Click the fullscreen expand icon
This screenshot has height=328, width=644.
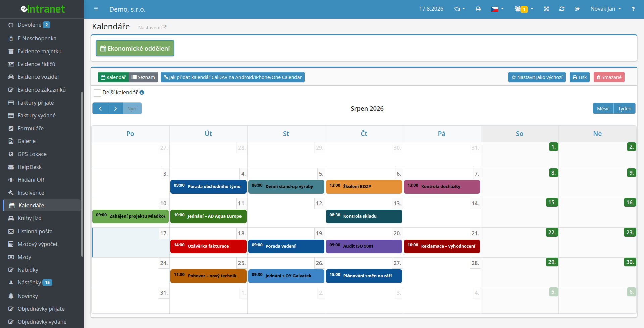click(546, 9)
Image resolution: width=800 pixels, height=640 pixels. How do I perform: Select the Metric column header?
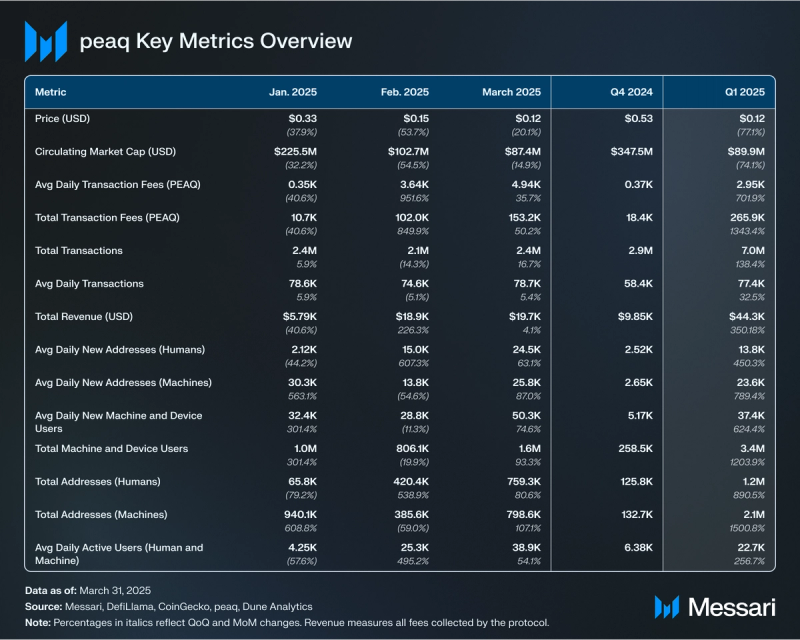tap(51, 92)
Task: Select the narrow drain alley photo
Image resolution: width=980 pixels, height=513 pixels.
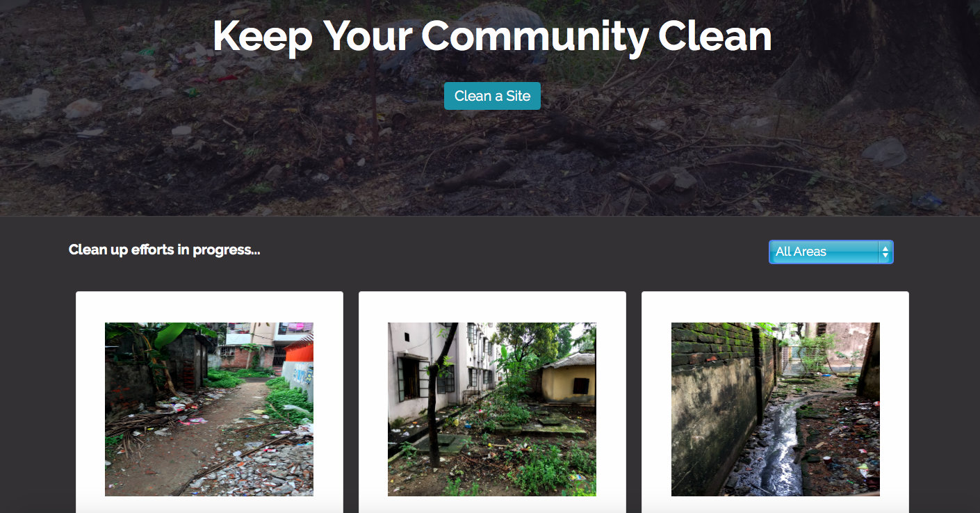Action: 776,409
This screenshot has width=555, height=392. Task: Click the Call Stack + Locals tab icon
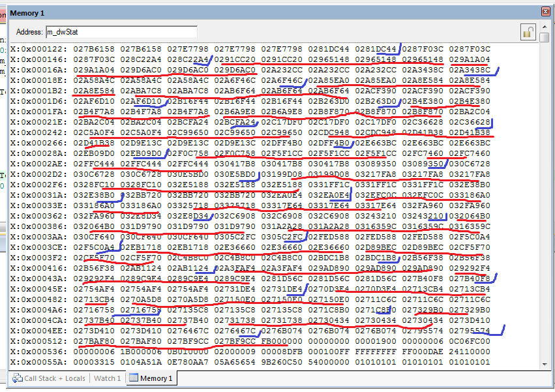tap(18, 378)
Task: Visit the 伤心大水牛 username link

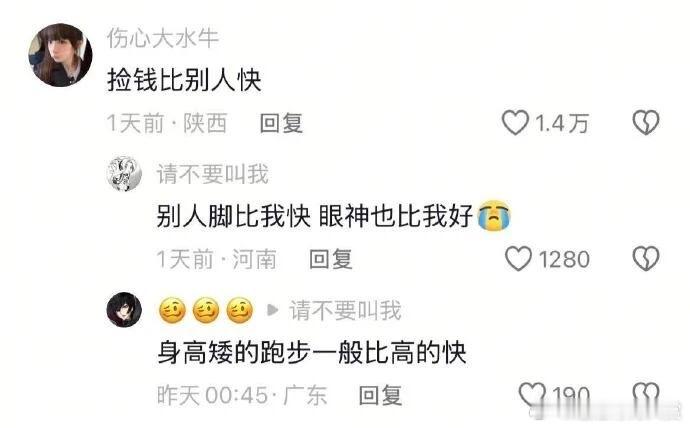Action: pos(163,38)
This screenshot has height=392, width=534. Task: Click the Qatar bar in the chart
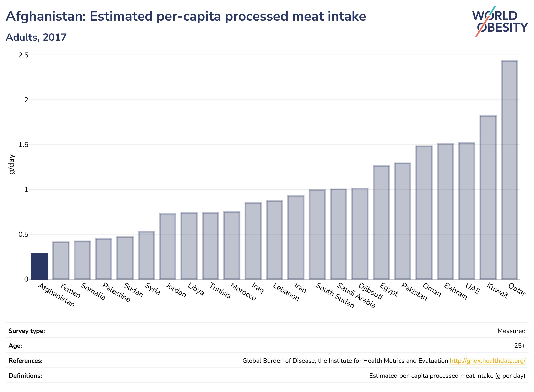coord(509,170)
——
- What to do
Reproduce each record above by retyping it exactly; omit all images.

- Response box
Click the fullscreen expand icon
This screenshot has height=328, width=644.
click(546, 9)
Image resolution: width=800 pixels, height=640 pixels. How do I perform: Select the Metric column header?
tap(51, 92)
Task: Select the narrow drain alley photo
Image resolution: width=980 pixels, height=513 pixels.
Action: 776,409
This screenshot has width=555, height=392. Task: Click the Call Stack + Locals tab icon
tap(18, 378)
Task: Visit the 伤心大水牛 username link

Action: pos(163,38)
This screenshot has height=392, width=534. Task: Click the Qatar bar in the chart
coord(509,170)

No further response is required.